Balikpapan (ANTARA Kaltim) - Ratusan hektare lahan milik Yayasan Pelestarian Orangutan Kalimantan atau Borneo Orangutan Survival Foundation yang digunakan sebagai lahan latihan pelepasliaran orangutan di Samboja Lestari, Kabupaten Kutai Kartanegara, Kalimantan Timur, dirambah warga sekitar.
"Sekarang sudah sekitar 300 hektare lahan kami yang mereka kuasai. Malah sekarang menggunakan buldozer untuk merobohkan pepohonan dan membuka lahan," kata Manajer Program BOSF drh Agus Irianto ketika dihubungi di Balikpapan, Rabu.
Menurut ia, aksi perambahan lahan tersebut mengancam langsung kehidupan 24 individu orangutan, bagian dari 170 orangutan yang dirawat BOSF. Secara keseluruhan, luas lahan BOSF sekitar 1.800 hektare.
Selama kurun waktu 15 tahun, BOSF telah menghutankan lahan yang dulunya lahan kritis itu dengan menanam berbagai jenis pohon untuk keperluan melatih orangutan hidup liar.

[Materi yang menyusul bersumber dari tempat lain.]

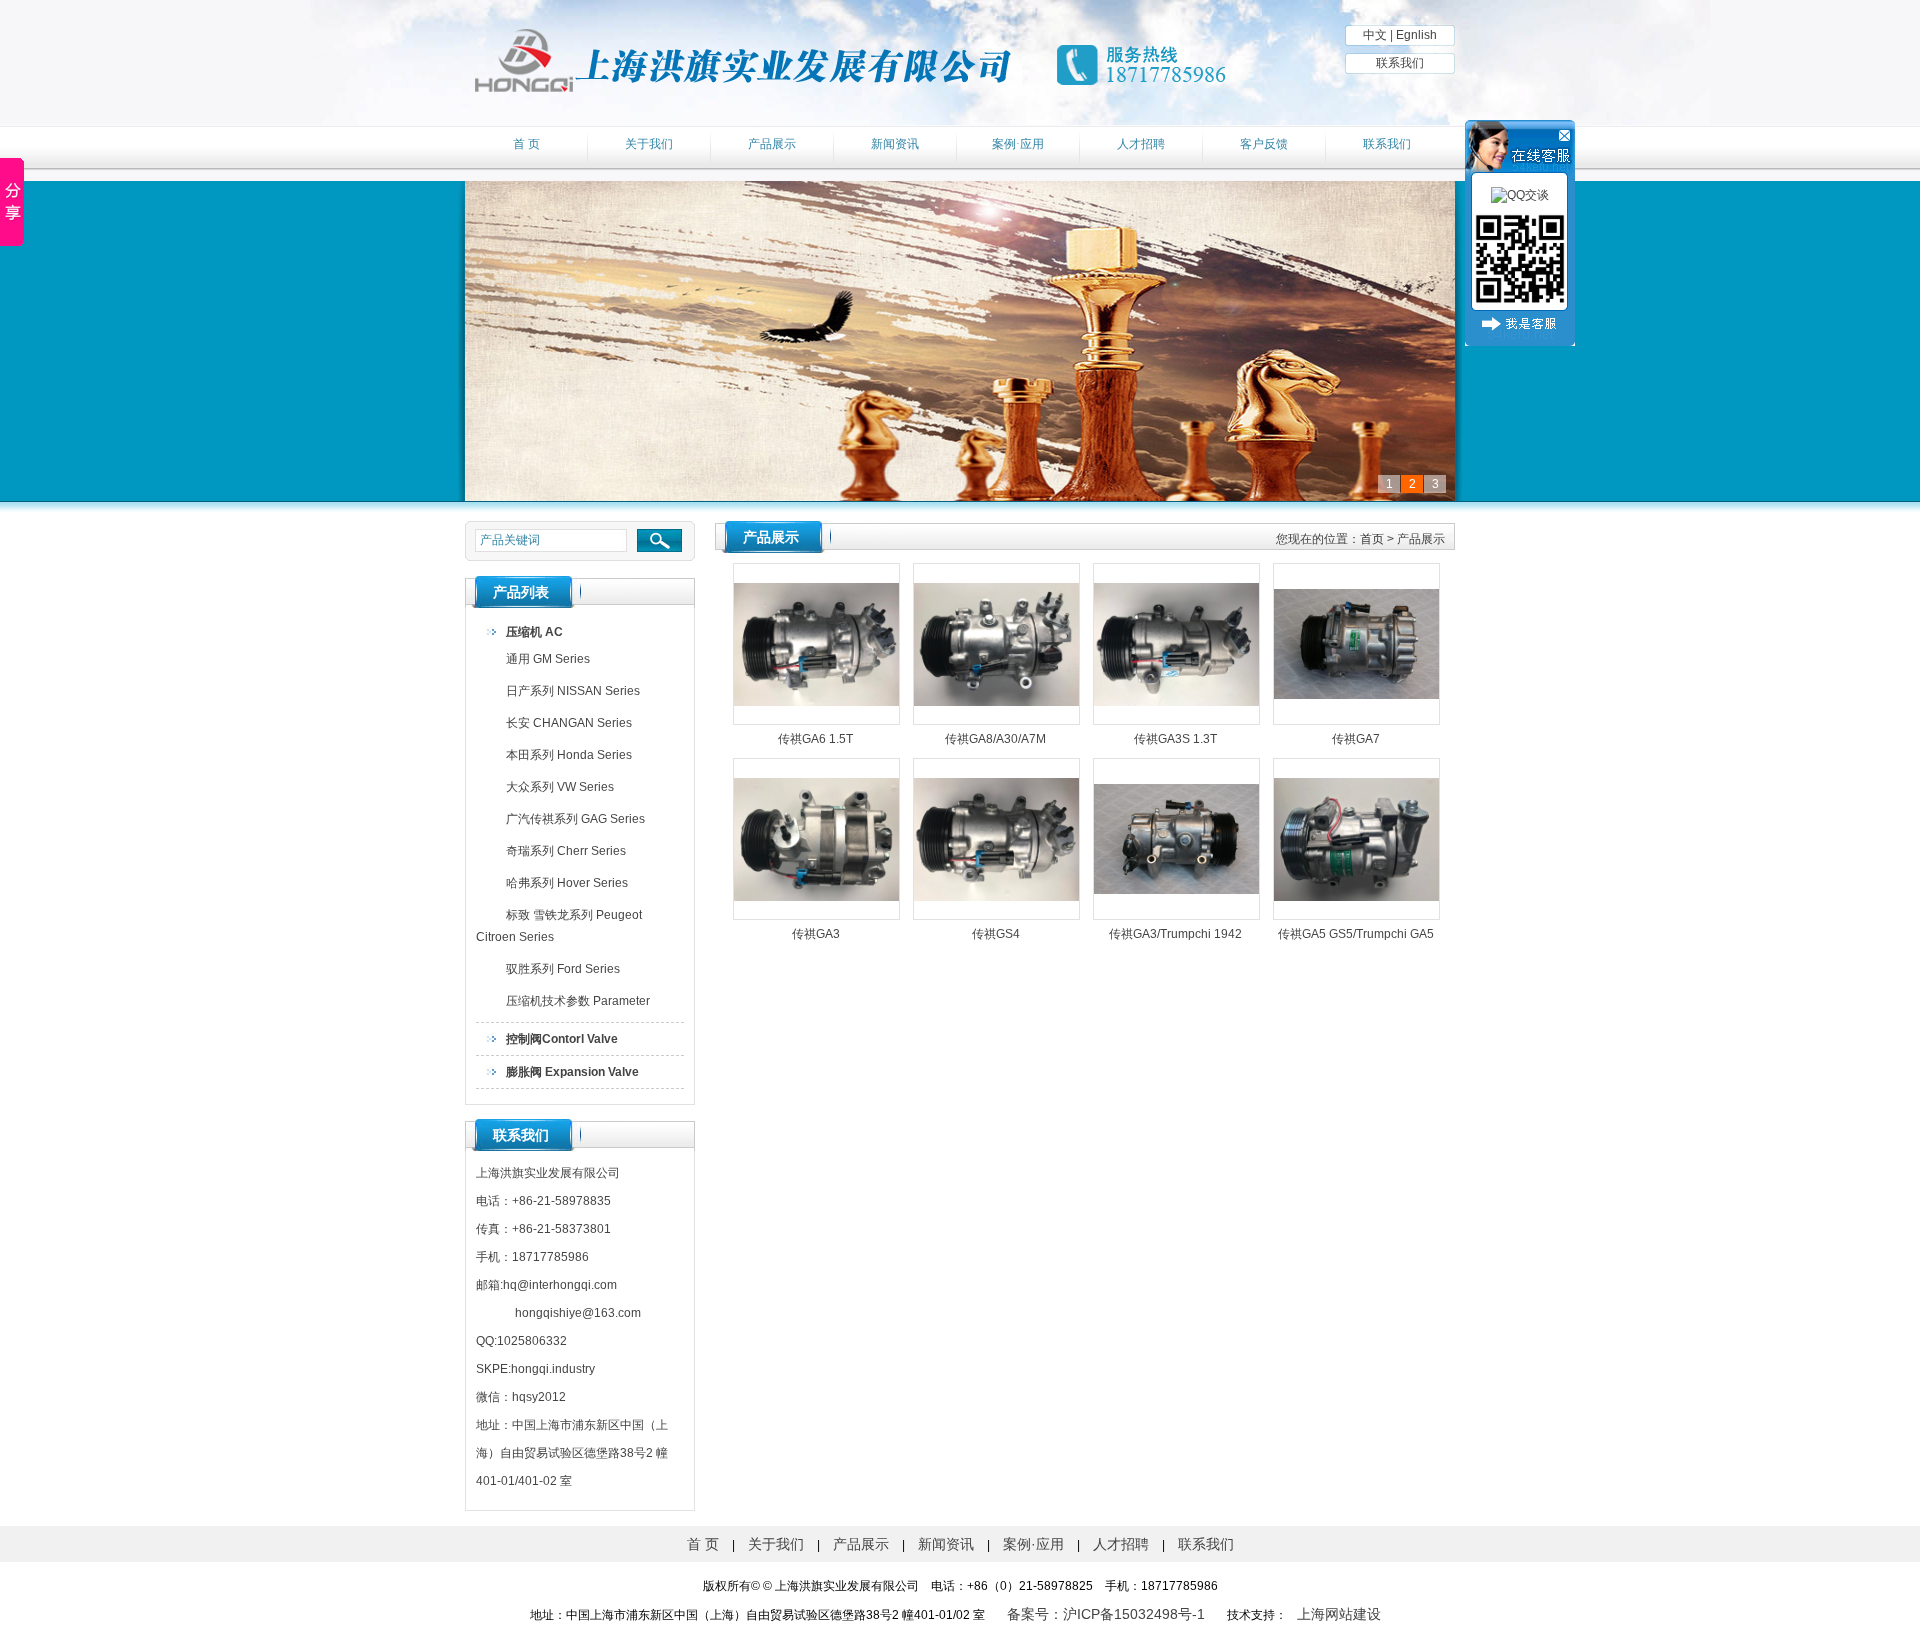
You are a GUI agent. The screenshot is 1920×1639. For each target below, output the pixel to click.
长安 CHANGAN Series (569, 723)
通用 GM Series (548, 659)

Lahan itu disebut Sekolah Hutan 2 dan penghuni utamanya saat ini orangutan yang sudah hampir liar dan siap dilepas kembali ke alam bebas.
"Kami takutkan nanti ada yang diserang orangutan. Orangutan di area itu berumur 7-12 tahun, orangutan remaja yang kekuatannya sudah enam kali orang dewasa. Gigitan mereka juga sangat kuat. Bagi orangutan, manusia itu seperti pepaya," kata Suwardi, Komandan Keamanan BOSF.

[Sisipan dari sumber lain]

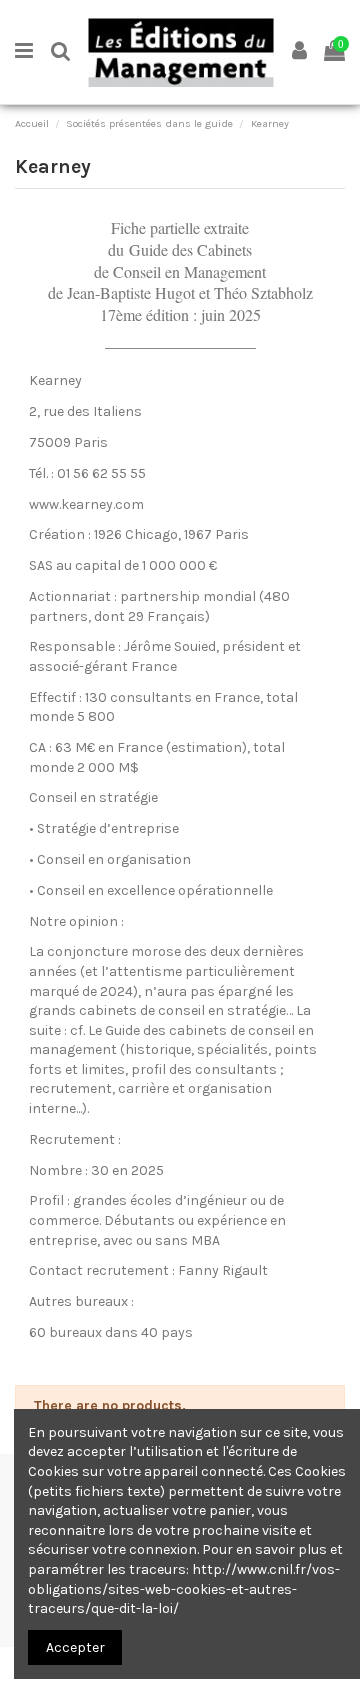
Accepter (75, 1647)
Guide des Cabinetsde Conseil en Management (180, 260)
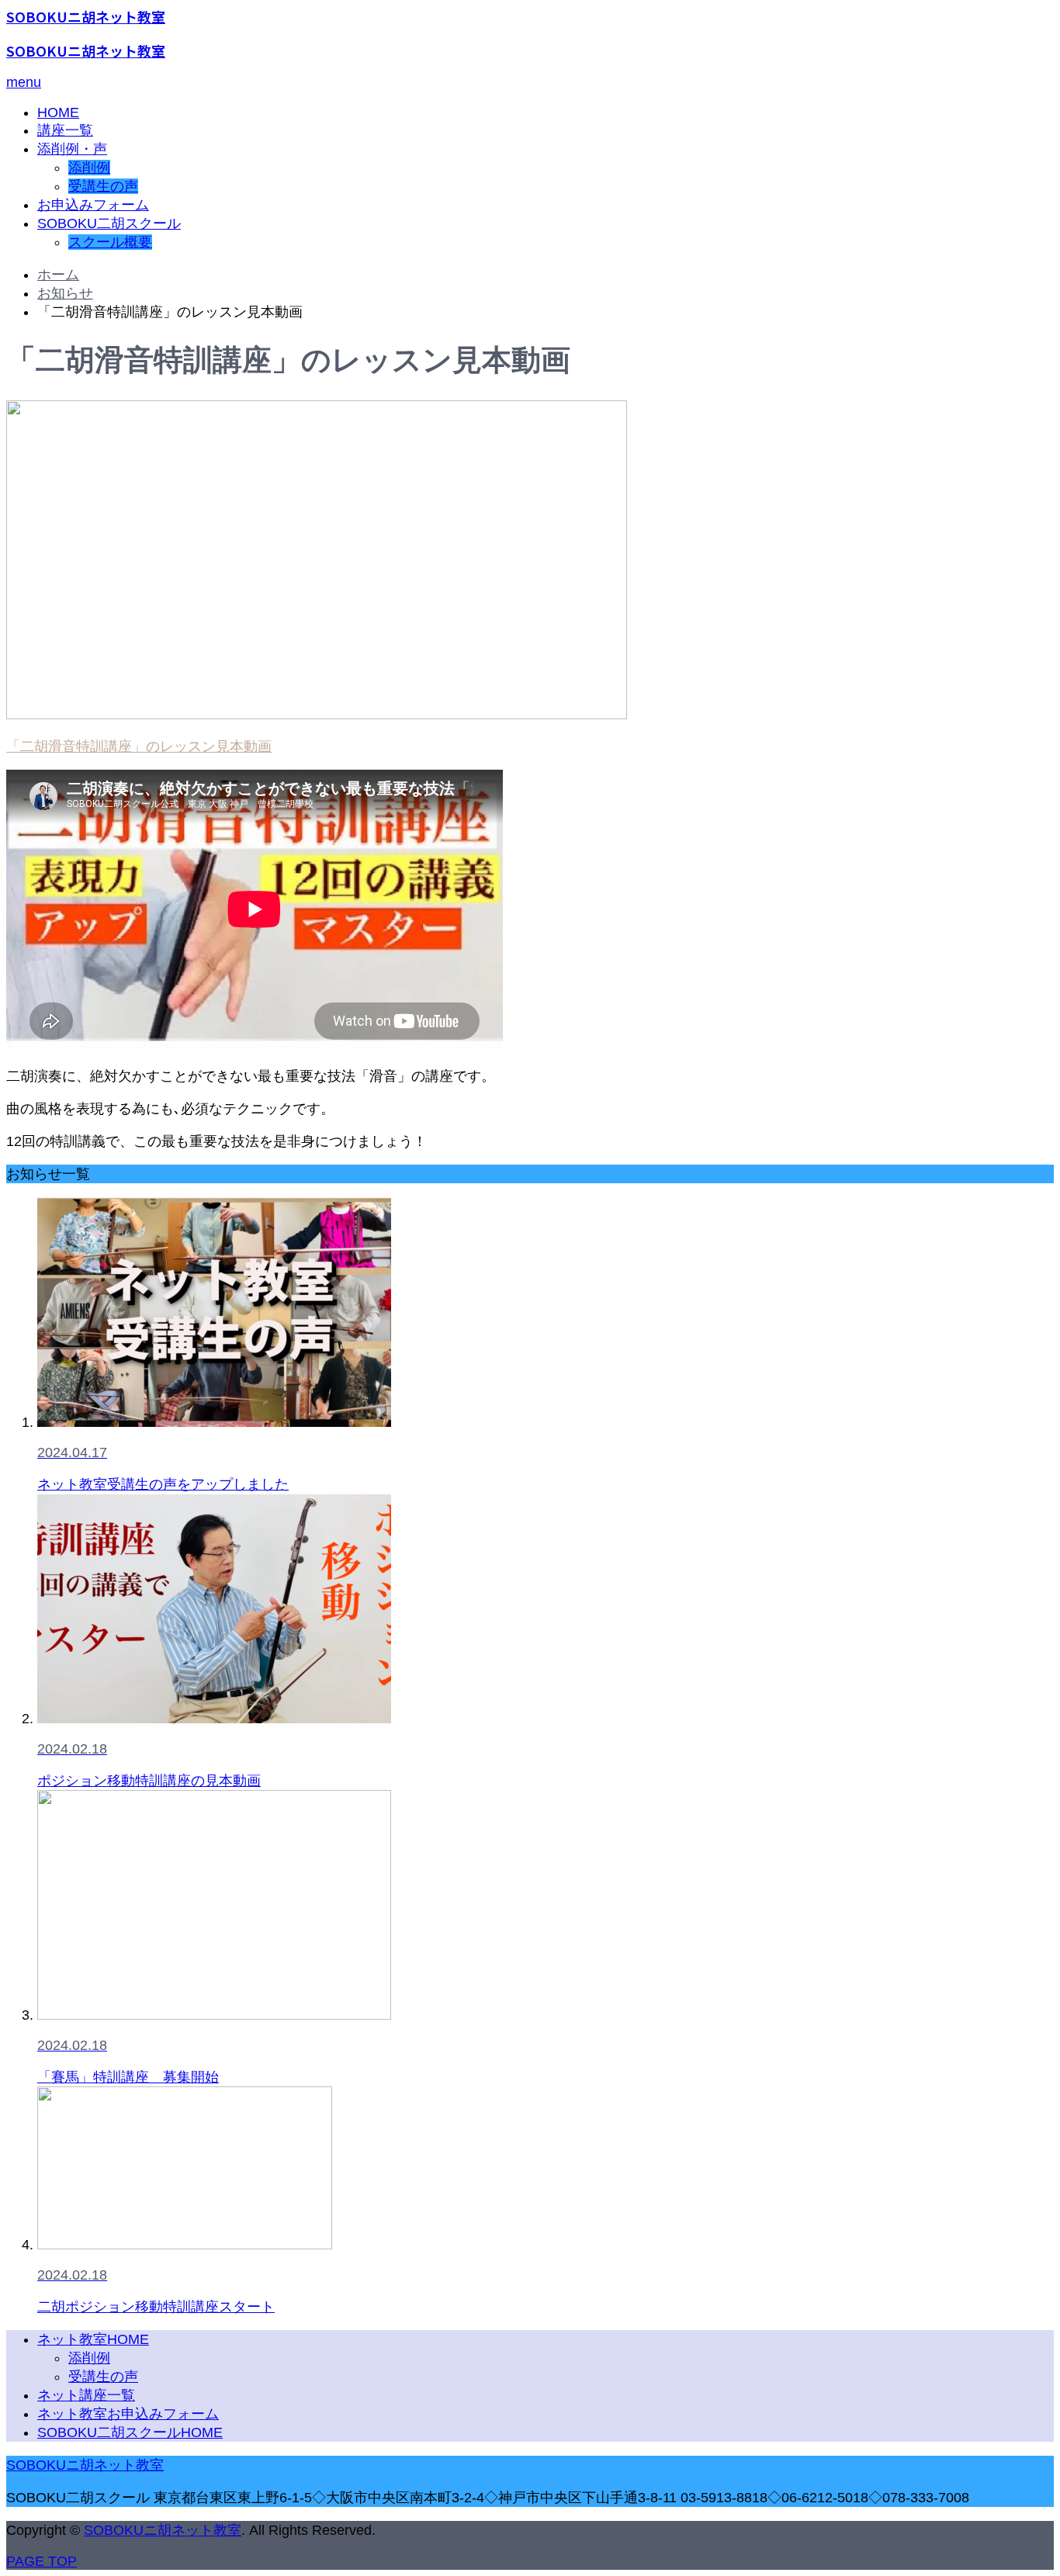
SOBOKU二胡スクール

Suwardi menuturkan, beberapa waktu lalu orangutan yang diganggu menyerang. Si pengganggu ditangkap kakinya, dibanting, dan digigit betisnya.
Meski mengenakan celana jeans, daging di bagian yang digigit itu hampir lepas dan korban harus menerima puluhan jahitan serta dirawat beberapa hari di rumah sakit.
Menurut Agus Irianto, BOSF sudah mengajak dialog para perambah hutan dan menjelaskan status lahan sebagai lahan sah milik BOSF yang dulunya dibeli dari masyarakat.
Pada lahan tersebut, BOSF sebelumnya juga sudah memasang plang tanda kepemilikan.
BOSF membeli lahan tersebut hektare demi hektar antara tahun 2000-2005, dengan harga ketika itu berkisar Rp2 juta per hektare.
"Tapi, mereka tidak peduli dan terus merambah," tutur Agus.
Alasan para perambah, yang merupakan warga Desa Tani Bhakti, Kecamatan Samboja, seperti dituturkan Agus, karena lahan tersebut adalah lahan cadangan untuk transmigrasi, sementara warga Tani Bhakti adalah transmigran dari Jawa Timur sejak tahun 1957.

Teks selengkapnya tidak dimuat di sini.